American film and television actor (1923–2019)

Paul Lars Henderson, Jr. (August 8, 1923 – December 10, 2019) was an American film and television actor. He was best known for playing Ranger Clint Travis in the American western television series 26 Men.

== Life and career ==
Henderson was born and raised on a ranch in Pueblo, Colorado, and became an expert marksman. He attended Santa Monica High School, graduating in 1942. After graduating, he joined the United States Merchant Marine, training in Navy boot camp and at the United States Merchant Marine Academy before serving until the end of World War II, which after his discharge, he moved to Santa Monica, California.

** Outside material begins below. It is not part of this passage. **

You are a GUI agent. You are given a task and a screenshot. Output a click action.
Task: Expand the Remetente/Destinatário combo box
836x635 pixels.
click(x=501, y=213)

Henderson began his screen career in 1957, appearing in the ABC western television series Cheyenne, and adopting the stage name Kelo Henderson. In the same year, he starred as Ranger Clint Travis in the syndicated western television series 26 Men, starring along with Tris Coffin. After the series ended in 1959, he guest-starred in television programs including Tales of Wells Fargo and Sergeant Preston of the Yukon and Saddle the Wind. He played Frank Wilson in Robert Siodmak's The Treasure of the Aztecs and The Pyramid of the Sun God. He also appeared in films such as Return to Warbow, Sergeant Preston of the Yukon and Saddle the Wind.

In 2003, Henderson was awarded with the Golden Boot Award.

== Death ==
Henderson died on December 10, 2019 from complications of surgical procedure in Ridgecrest, California, at the age of 96.